Le groupe québécois Kaïn emmené par Steve Veilleux, Patrick Lemieux, Eric Maheu et Yanick Blanchette fête ses dix ans de carrière, avec déjà quatre albums et un nombre incalculable de scènes au compteur. C’est cet anniversaire qu’ils sont venus fêter en Europe. C’est Patrick Lemieux qui a répondu à nos questions. Il nous présentera Kaïn et nous expliquera avec beaucoup d’humour que le groupe a appris ce qu’était le playback il y a une dizaine d’années en venant chanter à Béziers ! Un véritable choc des cultures ! Rencontre avec Kaïn, un groupe fort sympathique qui devrait faire rapidement parler de lui en Europe…

IdolesMag : Le groupe Kaïn fête ses 10 ans de carrière… Quel regard jettes-tu sur ces dix dernières années ?

Patrick Lemieux du groupe Kaïn : Je vais te dire que c’est avant tout une grande amitié qui nous lie. Un groupe c’est comme un couple, il faut apprendre à gérer les émotions de chacun. Si on est encore là après dix ans, c’est parce qu’on a tous fait ça, justement. En même temps, on est dans le fond quatre gars qui nous complétons bien. On est très chanceux d’en être arrivés là, mais on ne l’a pas volé, on a beaucoup travaillé et on a tout fait pour que ça marche.

Il y a dix ans, pensiez-vous tous les quatre en être où vous en êtes aujourd’hui ?

C’est une chose à laquelle je ne me suis jamais donné le droit de rêver parce que la musique a toujours été avant tout du plaisir. Après ça, il y a un plaisir supplémentaire quand tu peux faire une carrière dans la musique. Il y a plein de gens qui jouent de la musique mais qui n’arrivent jamais vraiment à percer. Donc, je n’avais pas le droit d’y croire, je le faisais de toute façon parce que c’est ce que j’aimais faire. Je ne pouvais pas penser que ça allait marcher, et surtout pas pendant dix ans. Ça reste encore à chaque fois un beau cadeau quand on a un succès.

Je pense que c’est une des premières fois que vous venez jouer en France, et ça coïncide avec cet anniversaire. Nourrissez-vous ce projet de venir chanter en Europe depuis longtemps ?
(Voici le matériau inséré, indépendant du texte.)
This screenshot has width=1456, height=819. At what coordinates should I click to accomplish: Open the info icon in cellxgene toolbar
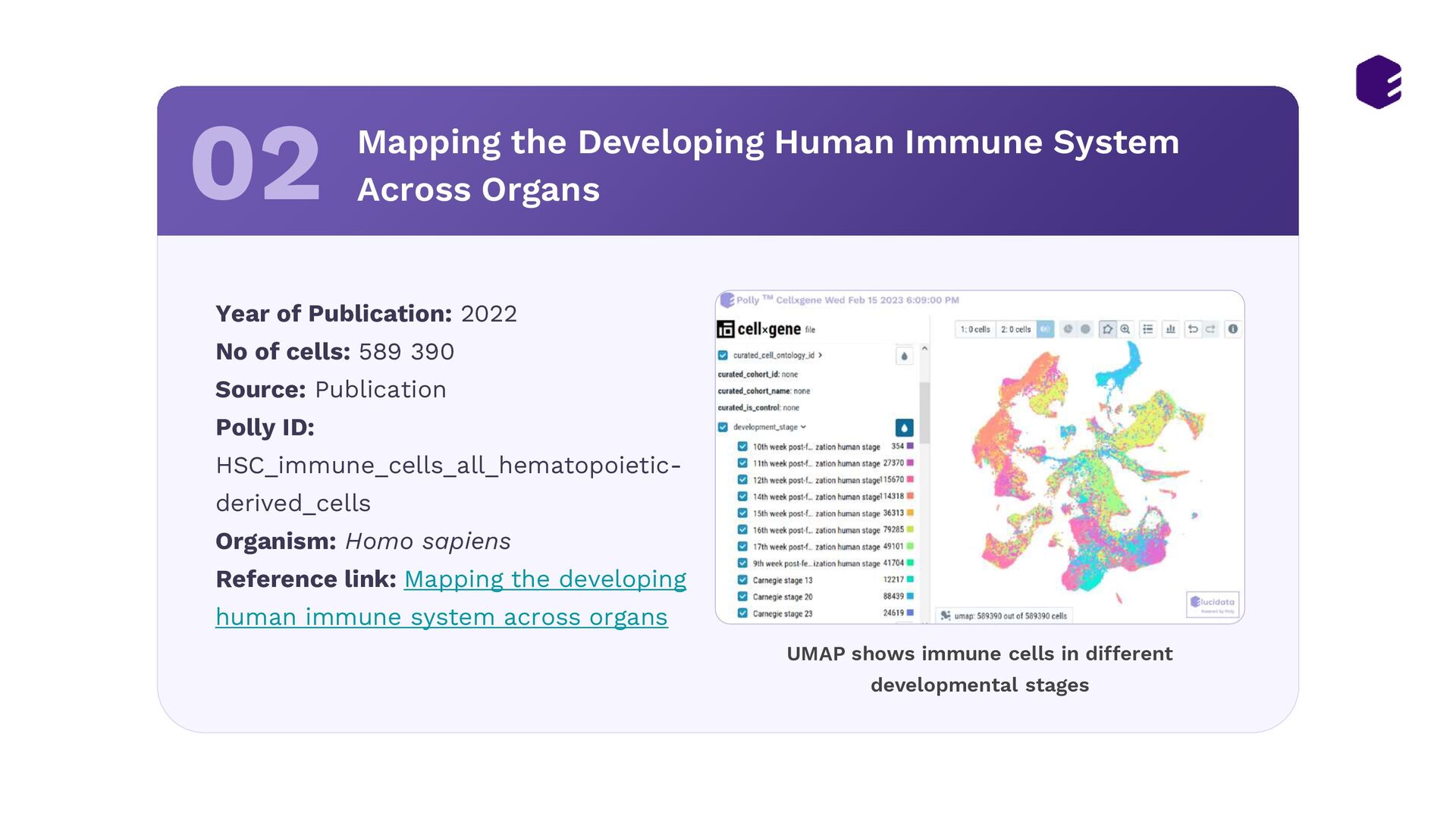tap(1233, 329)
Oui, définitivement parce que quand tu chantes en Français au Canada, à part le Québec et quelques autres régions qui aiment la musique francophone, on a vite fait le tour. Le grand bassin francophone, c’est chez vous, ce n’est pas chez nous. Donc, c’est sûr qu’on espérait venir en France. Mais le Québec a toujours été très aimant pour nous. On a tourné beaucoup, on n’a pas manqué de travail là-bas. Et on s’était dit que tant que les québécois nous donnaient, pourquoi aller chercher autre chose ? On ne voulait pas délaisser les québécois pour l’Europe, mais en réalité quand on a fait ce quatrième album, on s’est dit qu’il faudrait venir un peu en Europe.

Ce n’est pas la toute première fois que vous chantez en France…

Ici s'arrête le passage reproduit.